Humans have an unfortunate tendency to trumpet opinions without waiting until they have all the relevant facts. This is basically why the internet was invented. Still, with that reality in mind -- along with a hopeful eagerness to remain guarded in our opinions -- we would like to say that Bryan Singer's just-announced reboot of Battlestar Galactica is probably going to suck.
Announced on Friday, Singer and original series creator Glen Larson are teaming up to make a Battlestar Galactica movie that, per Variety, the studio is calling a "complete reimagination." It's also not clear if the project will include Ronald Moore, creator of the last BSG reboot, the one that aired on Syfy/Scifi and was fantastic in every way (including the finale, I don't care what you say). We called Moore's agent, hoping to at least find out if he has been offered the writing gig, but we're still awaiting a response. In the meantime, the fact that the creators of the last reboot may not be involved is discouraging.
To make matters worse, Singer was seen meeting with Justin Timberlake on Thursday, fueling speculation that he will be offered a role. We're skeptical of JT's involvement, but weirder things have happened. For now, Timberlake is the only (tenuously) rumored casting, so no one knows if any of the Syfy show's cast will be invited to reprise their roles.
To summarize: We are possibly looking at a complete reinvention of a beloved series that's still riding a wave of success from its last brilliantly executed redo, except instead of involving the people who made it such a success, we have the guy who ruined Superman. (Actually, I take that one back. Singer makes some good movies, and Superman wasn't terrible; It was just bloated and really expensive. I think we can all agree that Valkyrie was a really bad idea, though.)

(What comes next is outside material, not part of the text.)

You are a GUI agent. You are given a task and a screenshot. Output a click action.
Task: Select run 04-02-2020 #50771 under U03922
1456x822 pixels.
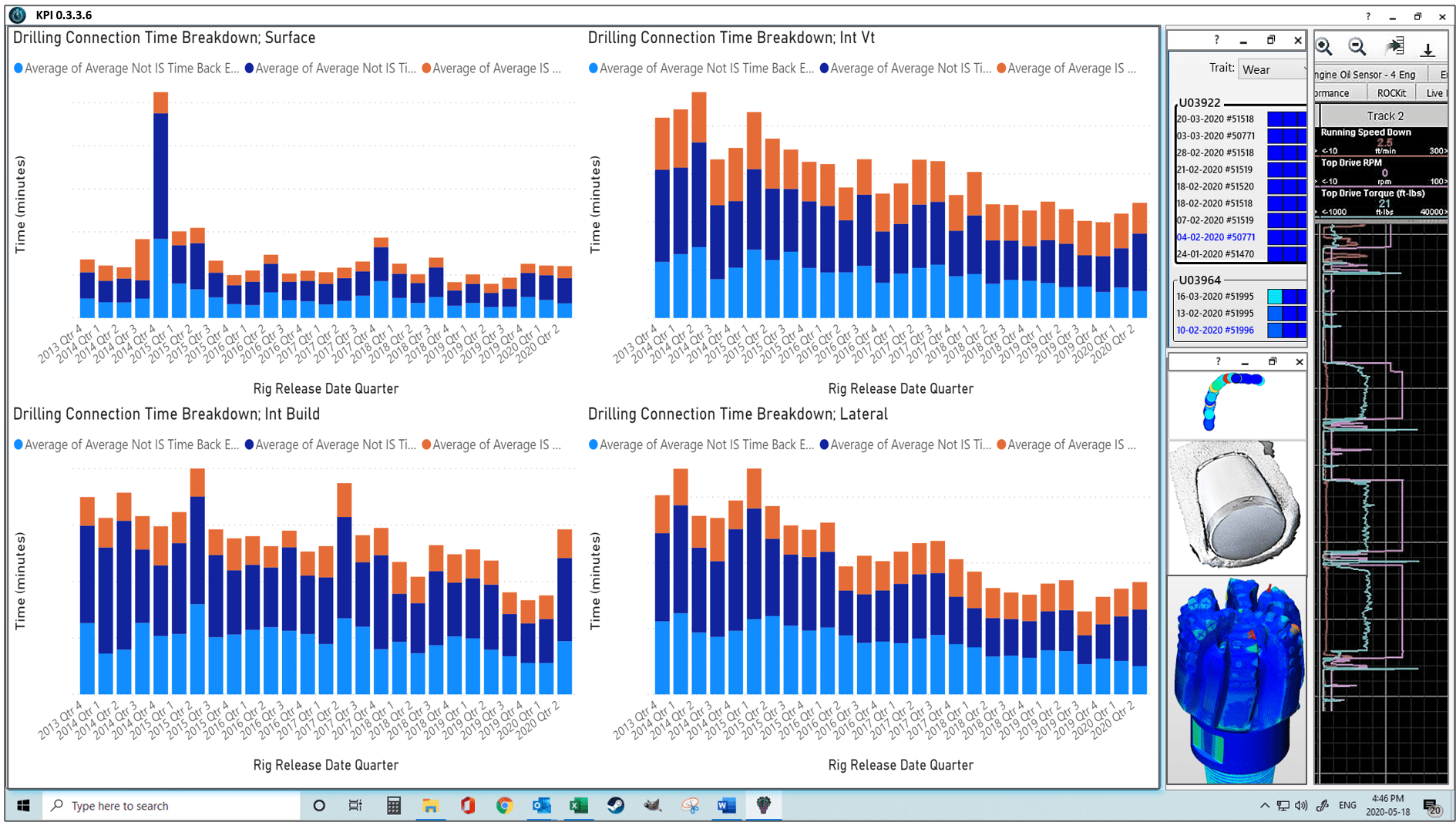point(1216,237)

Why now? The answer, duh, is money. Star Trek was a huge hit for Paramount, and Universal wants in on a successful sci-fi television franchise with a built-in fanbase. However, at this point, a BSG movie seems like far less than a surefire success.
The last BSG reboot is still fresh in everyone's mind, and it was a big success. Throwing out Moore's work and starting so quickly (assuming the movie will be released in 2011 or 2012) is risky, to say the least. Reinventing a beloved property from an earlier generation is far less risky than redoing something less than two years old. Even then, science fiction fans tend to become personally invested in the things they love, and they take it as a direct affront when a new iteration defiles that which has come before. (See: Lucas, George; career since 1992.)
Ultimately, the success of a new BSG film will depend on the reactions fof the franchise's fans. What are your predictions? Have you already dismissed this movie? Are you actually excited? Or, like us, are you willing to give it a chance... as long as Moore & co. are involved, and Timberlake is not? If Starbuck has a dance number, we're going to be really pissed.